さて、この4月1日、今上陛下の「高齢譲位」による皇位継承に先立って、政府から公表された新しい元号は「令和」であり、その出典は『万葉集』である。これはまさに画期的な意義を有する。

 まず「令和」という二文字は、共に漢音で「れいわ」(Reiwa)と読む(令は呉音なら「りょう」)。その和訓は人名で「よしかず」とも「のりやす」とも証する例がある。

 確かに「令」という字は、「令息」とか「令嬢」のように「よい」とか「美しい」という意味もあり、また「法令」「訓令」のように「のり」(規範)の意味もある。

 一方「和」はよく知られている通り、「和合」とか「平和」のように「やわらぐ」「なごむ」「仲良くする」という意味があり、古来「大和」(大いに和する)と称する日本の特性を最もよく表す語である。

 それゆえ、日本の「大化」から「平成」に至る247の公年号では、「和」が19回も使われ(「和銅」~「昭和」)、「令和」で20回になる。それに対して「令」という字は、幕末の「文久」「元治」改元の際「令徳」という二文字で候補に上ったが採用されず、今回が初めてとなった。

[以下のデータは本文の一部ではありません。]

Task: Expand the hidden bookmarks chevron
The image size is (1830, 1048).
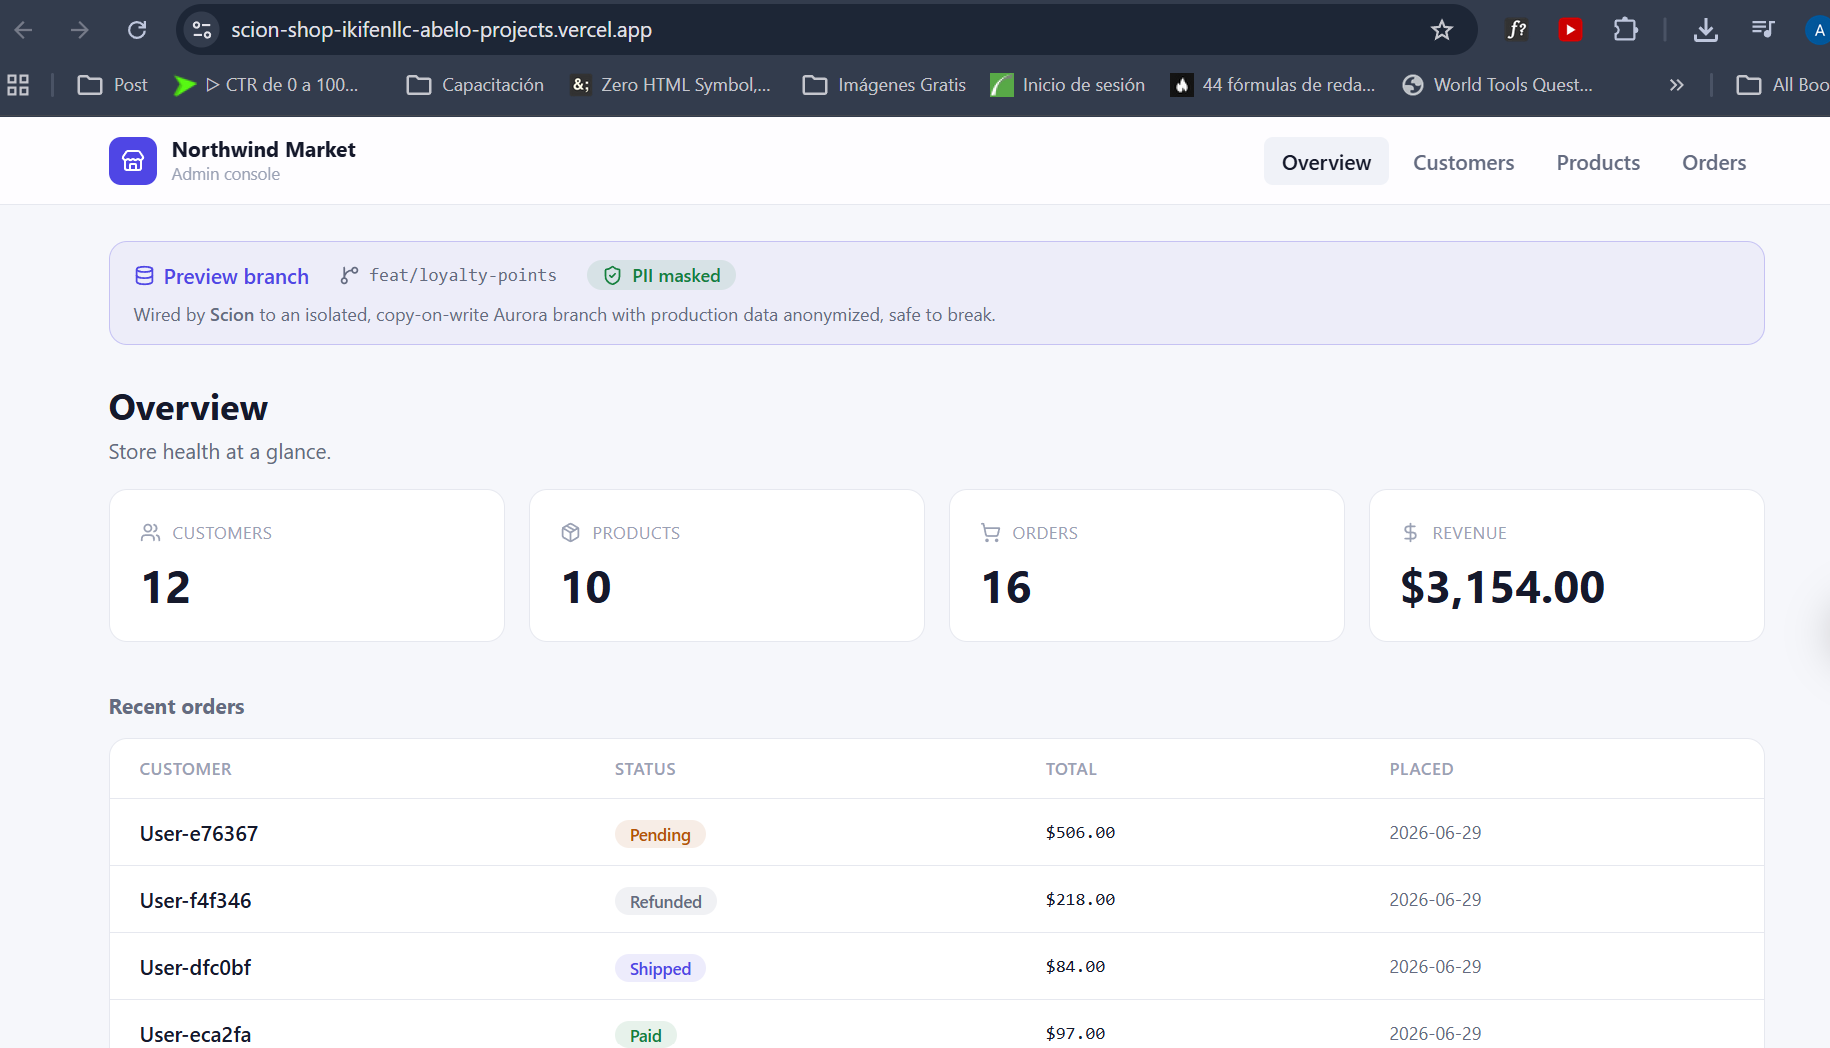Action: coord(1677,85)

 だが、このような組み合わせは珍しくない。現に「昭和」「平成」の「和」や「平」は多く使われてきたが、「昭」「成」はこの時が初めてである。古来の用例を尊重しながら、新例も採り入れたことになる。
足利学校で保管されている、江戸時代後期に木版印刷で作られた万葉集
足利学校で保管されている、江戸時代後期に木版印刷で作られた万葉集
 この「令和」について、安倍晋三首相は正午の談話で「人々が美しく、心を寄せ合う文化が生まれ育つ」と説明した。確かに、現在も今後も「国民の理想としてふさわしい」在り方は、美しく穏やかな心を持ち、互いに助け合っていくことであろう。